In BMW's view, hydrogen is the most logical energy carrier of the future for three reasons. First, it has no carbon and therefore hydrogen combustion generates no CO2, HCs and other pollutants. Second, it can be produced using renewable, clean technologies like solar, wind, geothermal, and bio-processes. Lastly,it can be produced in stable areas of the globe as necessary for energy security. Although today's hydrogen is mainly derived from natural gas, hydrogen can and will be "green" from renewable and clean sources in the future. Unlike batteries, which will likely also play an important role in future transportation, hydrogen vehicles can be refueled rather quickly for long trips, don't require powerlines across the landscape, and hydrogen can be generated and stored 24/7 when wind is greatest or demand for electricity is low.
The BMW Hydrogen 7 mono-fuel is a demonstration production vehicle, not a prototype. It was created to showcase the clean energy potential and feasibility of a dedicated hydrogen ICE. In addition, the BMW Hydrogen 7 mono-fuel delivers additional experience in the everyday use of hydrogen beyond what has already been learned with the nearly 100 bi-fuel Hydrogen 7 Sedans that have been used in a consumer test drive program since November 2006.
The Hydrogen 7's mono-fuel ICE exemplifies BMW's commitment to clean energy while maintaining the excellent performance BMW owners have come to expect. In fact, the tailpipe emissions are so infinitesimal, they pushed the limits of current emission testing technology.
Independent authorities, including Argonne, have confirmed the excellent results. Argonne conducted emission tests on BMW Hydrogen 7 mono-fuel vehicles in early March 2008 and helped develop new sophisticated procedures necessary to detect the almost undetectable.
"The BMW Hydrogen 7's emissions were only a fraction of SULEV level, making it one of the lowest emitting combustion engine vehicles that have been manufactured," said Dr. Thomas Wallner, lead engineer in Argonne's hydrogen vehicle testing activities. "Moreover, the car's engine actively cleans the air.
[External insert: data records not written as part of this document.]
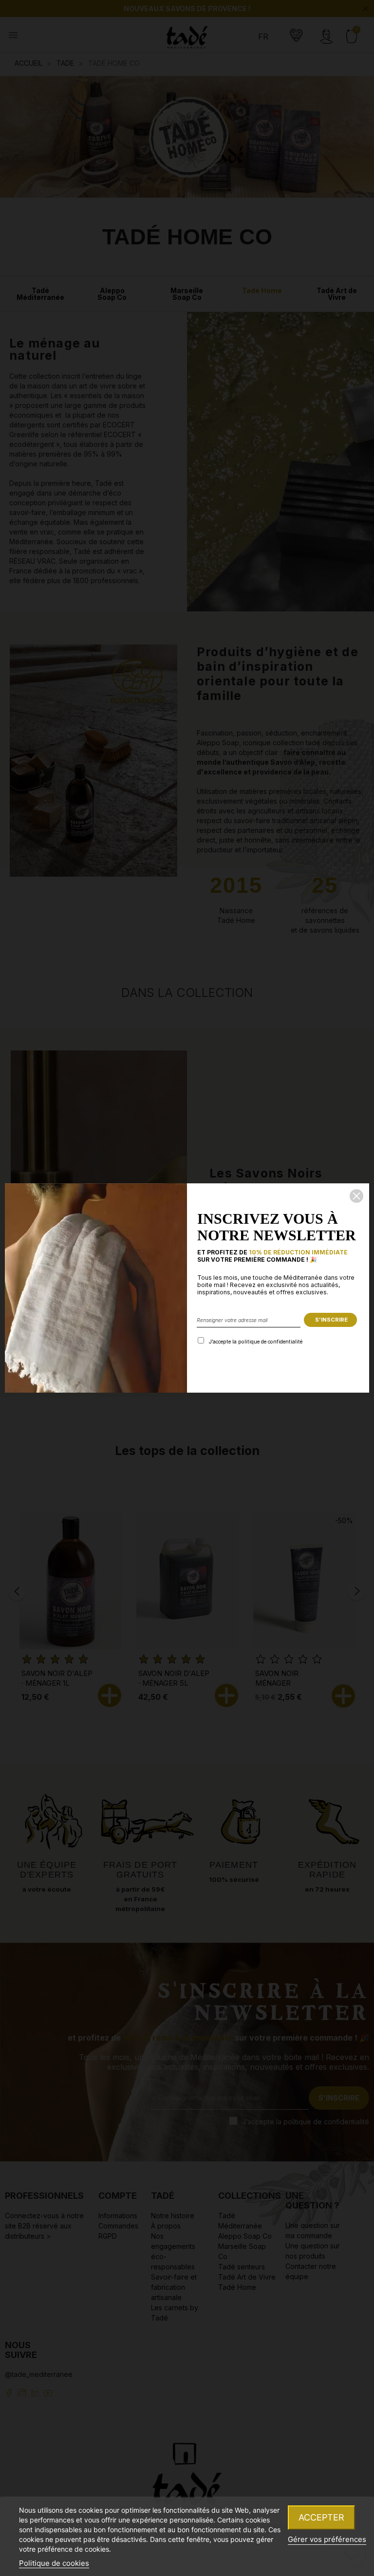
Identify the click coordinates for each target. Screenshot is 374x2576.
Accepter (321, 2517)
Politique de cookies (54, 2563)
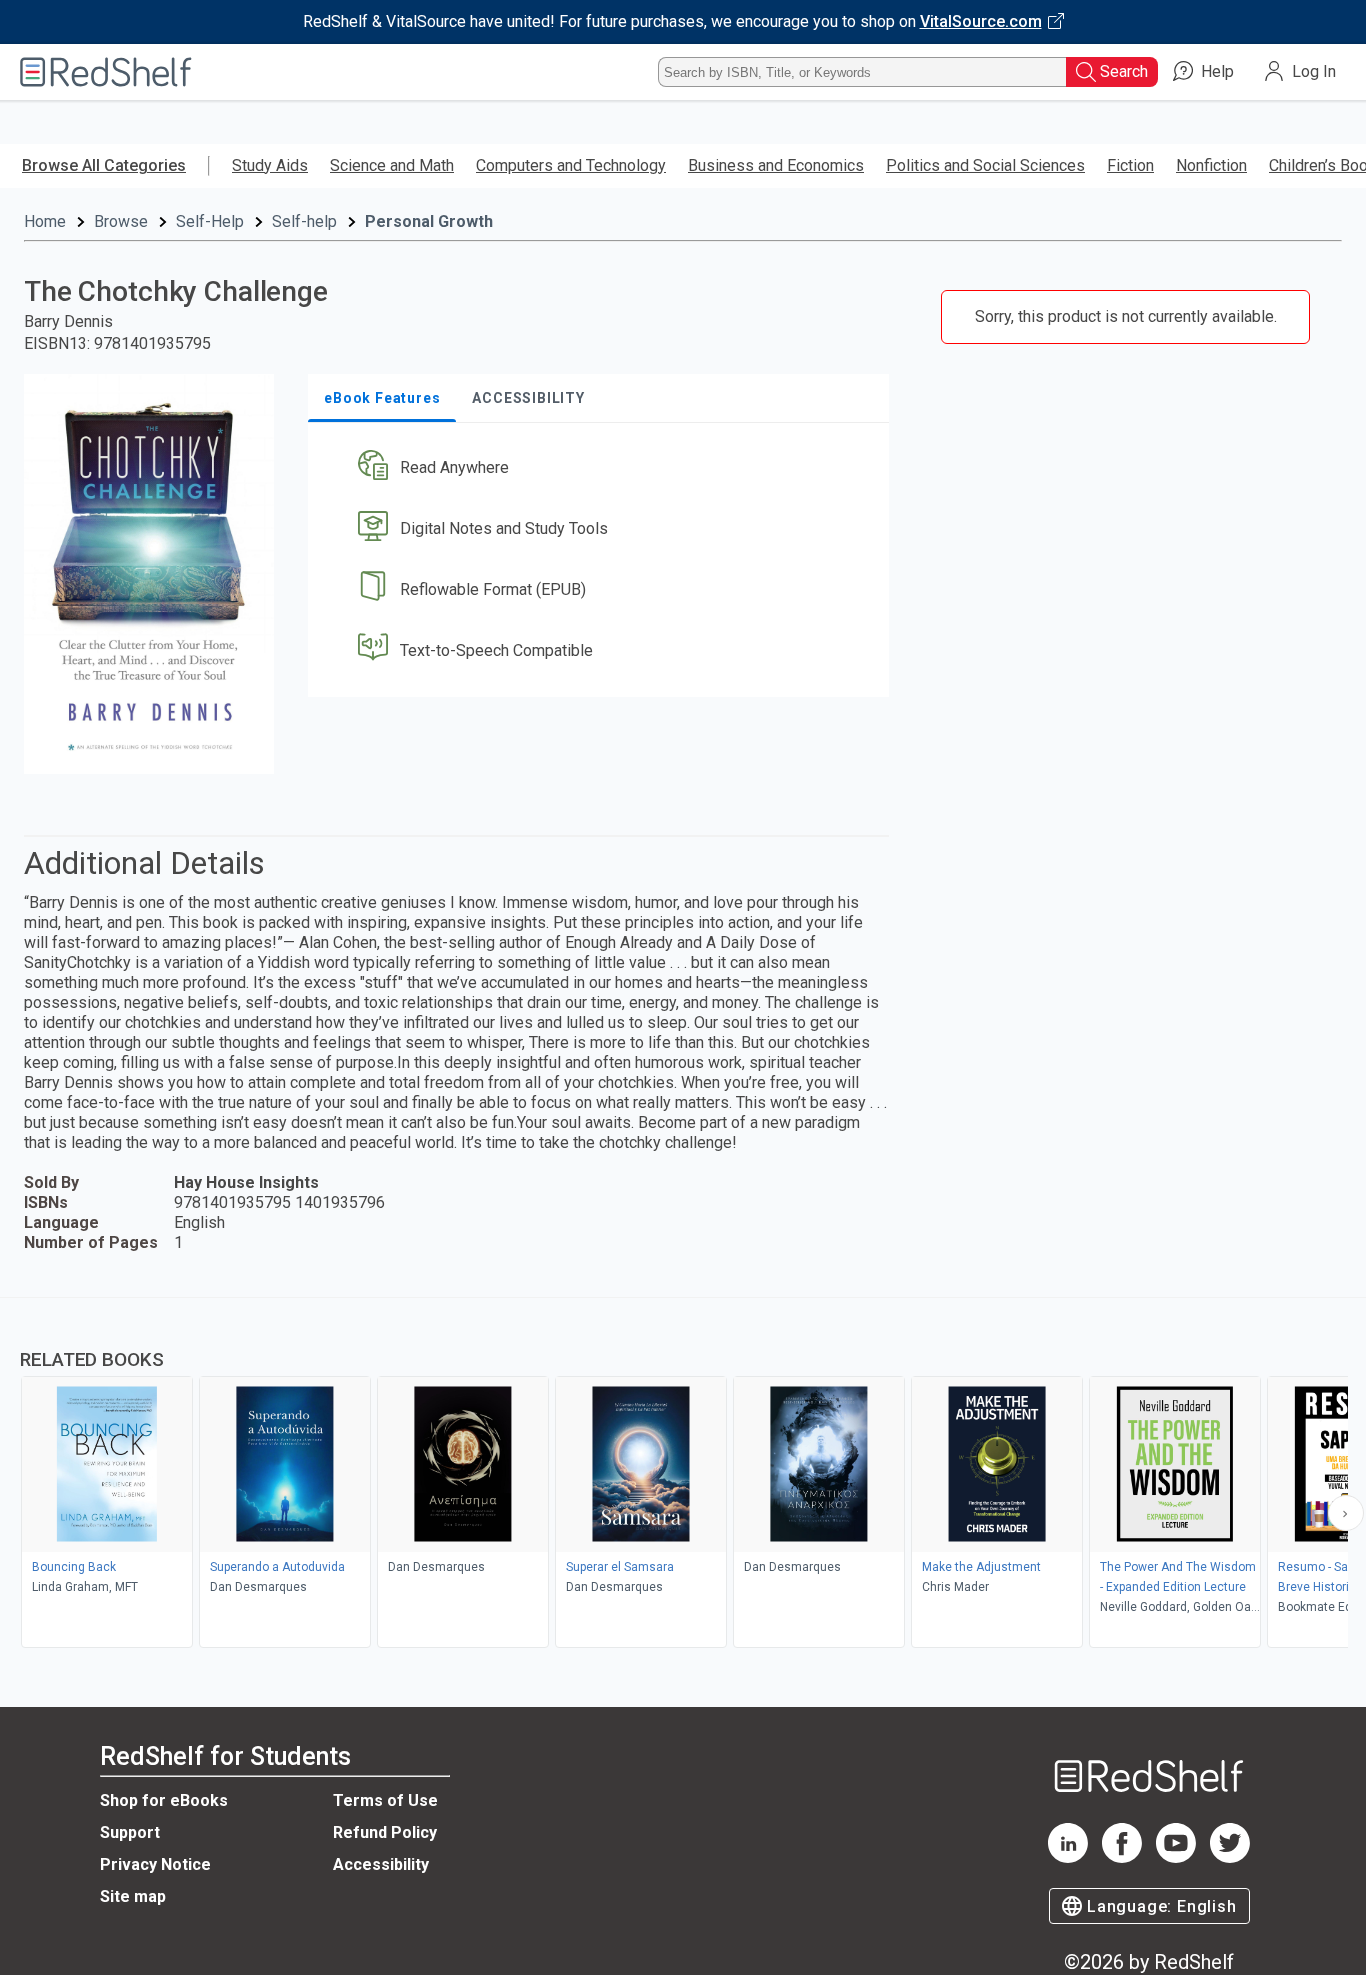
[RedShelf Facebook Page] (1122, 1857)
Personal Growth (429, 221)
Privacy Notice (155, 1864)
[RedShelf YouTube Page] (1176, 1857)
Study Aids (270, 165)
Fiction (1130, 165)
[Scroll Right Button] (1346, 1513)
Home (45, 221)
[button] (602, 468)
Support (130, 1832)
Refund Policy (385, 1832)
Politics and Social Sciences (985, 165)
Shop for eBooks (164, 1800)
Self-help (304, 221)
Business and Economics (776, 165)
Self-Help (210, 221)
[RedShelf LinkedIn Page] (1068, 1857)
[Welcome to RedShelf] (106, 72)
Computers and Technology (571, 165)
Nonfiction (1211, 165)
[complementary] (683, 1475)
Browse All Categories (104, 165)
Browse (121, 221)
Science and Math (392, 165)
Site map (133, 1896)
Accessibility (381, 1864)
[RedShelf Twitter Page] (1230, 1857)
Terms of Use (385, 1800)
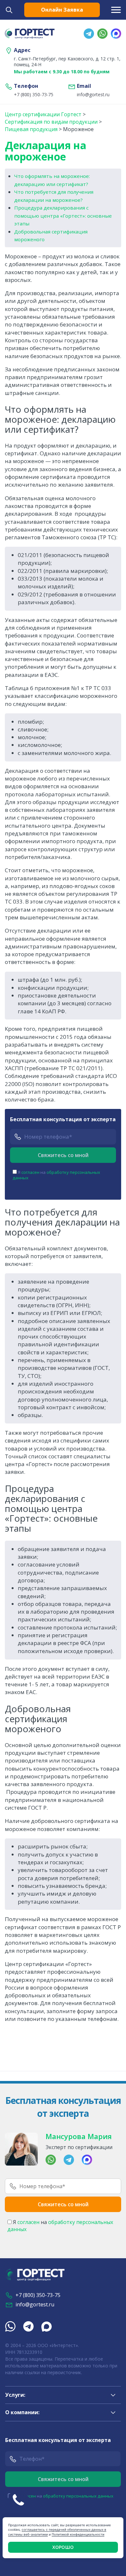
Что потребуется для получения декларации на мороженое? (53, 196)
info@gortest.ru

Argonne's testing shows that the Hydrogen 7's engine actually shows emissions levels that, for certain components, such as Non Methane Organic Gases (NMOG's) and Carbon Monoxides (CO's), are cleaner than the ambient air that comes into the car's engine." This means that a hydrogen-powered ICE is not only incredibly clean by itself, but it actually removes certain air polluting gases from natural and man-made sources.
BMW and Argonne will hold a joint press conference about the ground-breaking results at the SAE Congress in Detroit at the BMW booth beginning at 1:30 pm (EST) on Monday, April 14th. Christoph Huss, Vice-President-Development Abroad, Type Approval and Traffic Management; Tom Baloga, Vice-President - Engineering US; and Wolfgang Thiel, Manager of Emissions Testing Equipment, will represent BMW at the press conference. Wallner and Don Hillebrand, Director of the Center for Transportation Research, will represent Argonne.